▶ _Work instructions_: If a line in the records below contains the word "computer", copy it.

Stored data entries
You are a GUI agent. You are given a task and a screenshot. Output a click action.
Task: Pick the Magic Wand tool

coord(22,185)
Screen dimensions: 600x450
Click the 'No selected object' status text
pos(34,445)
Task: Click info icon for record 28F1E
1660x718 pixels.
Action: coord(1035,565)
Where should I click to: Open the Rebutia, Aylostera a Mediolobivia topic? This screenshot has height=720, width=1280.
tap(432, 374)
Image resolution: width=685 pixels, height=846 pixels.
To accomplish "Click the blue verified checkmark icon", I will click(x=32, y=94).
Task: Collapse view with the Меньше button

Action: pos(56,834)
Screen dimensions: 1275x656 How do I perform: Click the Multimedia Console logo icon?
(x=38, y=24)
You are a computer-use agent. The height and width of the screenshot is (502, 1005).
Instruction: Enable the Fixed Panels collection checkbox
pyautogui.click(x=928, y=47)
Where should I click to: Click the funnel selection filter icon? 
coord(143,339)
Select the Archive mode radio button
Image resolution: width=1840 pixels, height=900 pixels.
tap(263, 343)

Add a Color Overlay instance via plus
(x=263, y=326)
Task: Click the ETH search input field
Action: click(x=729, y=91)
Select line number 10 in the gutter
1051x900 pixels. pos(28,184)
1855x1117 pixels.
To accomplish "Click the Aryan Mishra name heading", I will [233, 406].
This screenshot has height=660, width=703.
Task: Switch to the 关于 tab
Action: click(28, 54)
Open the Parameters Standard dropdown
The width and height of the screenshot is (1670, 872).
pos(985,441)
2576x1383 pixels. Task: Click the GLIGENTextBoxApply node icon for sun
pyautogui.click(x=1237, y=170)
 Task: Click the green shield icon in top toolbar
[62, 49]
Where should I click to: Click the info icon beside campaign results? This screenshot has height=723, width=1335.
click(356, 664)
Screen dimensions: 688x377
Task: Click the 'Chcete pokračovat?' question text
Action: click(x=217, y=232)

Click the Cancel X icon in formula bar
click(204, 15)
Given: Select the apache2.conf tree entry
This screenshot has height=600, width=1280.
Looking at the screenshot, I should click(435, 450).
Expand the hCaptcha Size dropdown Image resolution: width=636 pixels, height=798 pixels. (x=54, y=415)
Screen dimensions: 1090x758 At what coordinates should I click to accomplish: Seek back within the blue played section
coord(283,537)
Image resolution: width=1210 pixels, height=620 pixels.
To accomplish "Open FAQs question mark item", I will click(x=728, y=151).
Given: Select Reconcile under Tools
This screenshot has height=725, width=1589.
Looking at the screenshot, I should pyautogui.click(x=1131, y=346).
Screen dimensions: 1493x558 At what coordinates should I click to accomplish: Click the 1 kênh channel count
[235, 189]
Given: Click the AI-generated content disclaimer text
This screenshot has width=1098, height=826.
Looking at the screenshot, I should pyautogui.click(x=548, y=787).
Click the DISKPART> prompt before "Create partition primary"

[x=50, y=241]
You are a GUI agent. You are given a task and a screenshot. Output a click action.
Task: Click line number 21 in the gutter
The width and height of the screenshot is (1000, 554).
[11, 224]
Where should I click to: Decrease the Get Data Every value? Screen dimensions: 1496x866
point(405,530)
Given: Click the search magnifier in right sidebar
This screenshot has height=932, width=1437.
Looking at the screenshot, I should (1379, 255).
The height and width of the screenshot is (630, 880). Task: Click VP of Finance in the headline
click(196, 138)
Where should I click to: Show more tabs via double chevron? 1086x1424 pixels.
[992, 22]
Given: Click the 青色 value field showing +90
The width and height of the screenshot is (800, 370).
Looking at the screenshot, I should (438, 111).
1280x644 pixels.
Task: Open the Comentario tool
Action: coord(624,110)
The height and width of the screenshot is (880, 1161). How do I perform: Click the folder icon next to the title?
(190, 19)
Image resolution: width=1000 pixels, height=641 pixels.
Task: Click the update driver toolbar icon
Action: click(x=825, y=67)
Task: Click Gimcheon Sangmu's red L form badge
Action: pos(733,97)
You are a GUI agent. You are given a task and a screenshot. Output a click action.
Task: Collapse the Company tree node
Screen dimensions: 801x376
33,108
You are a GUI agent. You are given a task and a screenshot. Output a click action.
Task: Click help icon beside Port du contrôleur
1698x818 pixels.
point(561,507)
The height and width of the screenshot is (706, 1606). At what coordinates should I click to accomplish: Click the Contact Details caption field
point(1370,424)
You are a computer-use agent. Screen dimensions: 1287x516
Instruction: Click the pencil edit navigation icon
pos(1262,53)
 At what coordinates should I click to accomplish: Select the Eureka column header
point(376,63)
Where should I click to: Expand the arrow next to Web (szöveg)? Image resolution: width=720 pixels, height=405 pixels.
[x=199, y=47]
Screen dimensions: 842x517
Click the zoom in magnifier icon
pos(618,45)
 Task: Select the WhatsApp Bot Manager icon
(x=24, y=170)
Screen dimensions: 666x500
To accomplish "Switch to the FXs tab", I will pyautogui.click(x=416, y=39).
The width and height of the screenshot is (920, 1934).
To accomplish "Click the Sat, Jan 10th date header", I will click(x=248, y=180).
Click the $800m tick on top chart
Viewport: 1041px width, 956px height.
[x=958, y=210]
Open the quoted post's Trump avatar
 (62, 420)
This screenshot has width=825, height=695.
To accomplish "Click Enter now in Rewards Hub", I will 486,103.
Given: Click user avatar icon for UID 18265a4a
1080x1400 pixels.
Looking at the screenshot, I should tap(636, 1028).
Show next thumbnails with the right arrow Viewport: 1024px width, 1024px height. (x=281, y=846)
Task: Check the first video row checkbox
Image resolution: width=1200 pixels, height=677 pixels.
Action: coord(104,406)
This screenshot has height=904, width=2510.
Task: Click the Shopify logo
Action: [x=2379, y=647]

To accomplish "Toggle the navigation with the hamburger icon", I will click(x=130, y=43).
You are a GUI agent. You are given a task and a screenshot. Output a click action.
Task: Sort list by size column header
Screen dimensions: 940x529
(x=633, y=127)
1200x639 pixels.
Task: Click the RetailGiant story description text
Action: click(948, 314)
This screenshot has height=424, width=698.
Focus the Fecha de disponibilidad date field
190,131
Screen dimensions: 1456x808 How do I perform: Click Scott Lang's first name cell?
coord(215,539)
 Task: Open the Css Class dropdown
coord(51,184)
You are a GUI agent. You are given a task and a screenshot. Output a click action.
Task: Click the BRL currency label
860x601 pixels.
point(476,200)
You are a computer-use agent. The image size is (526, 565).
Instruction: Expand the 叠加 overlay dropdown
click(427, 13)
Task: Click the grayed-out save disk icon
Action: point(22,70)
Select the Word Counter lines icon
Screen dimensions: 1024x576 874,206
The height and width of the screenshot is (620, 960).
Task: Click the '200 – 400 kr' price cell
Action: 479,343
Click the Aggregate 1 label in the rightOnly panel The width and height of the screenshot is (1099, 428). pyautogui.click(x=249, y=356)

▶ _Output for this exercise_:
You are a computer-use agent. The height and width of the screenshot is (502, 1005).
You are a computer-use agent. Screen dimensions: 1287x516
You are a computer-use agent. The image size is (526, 565).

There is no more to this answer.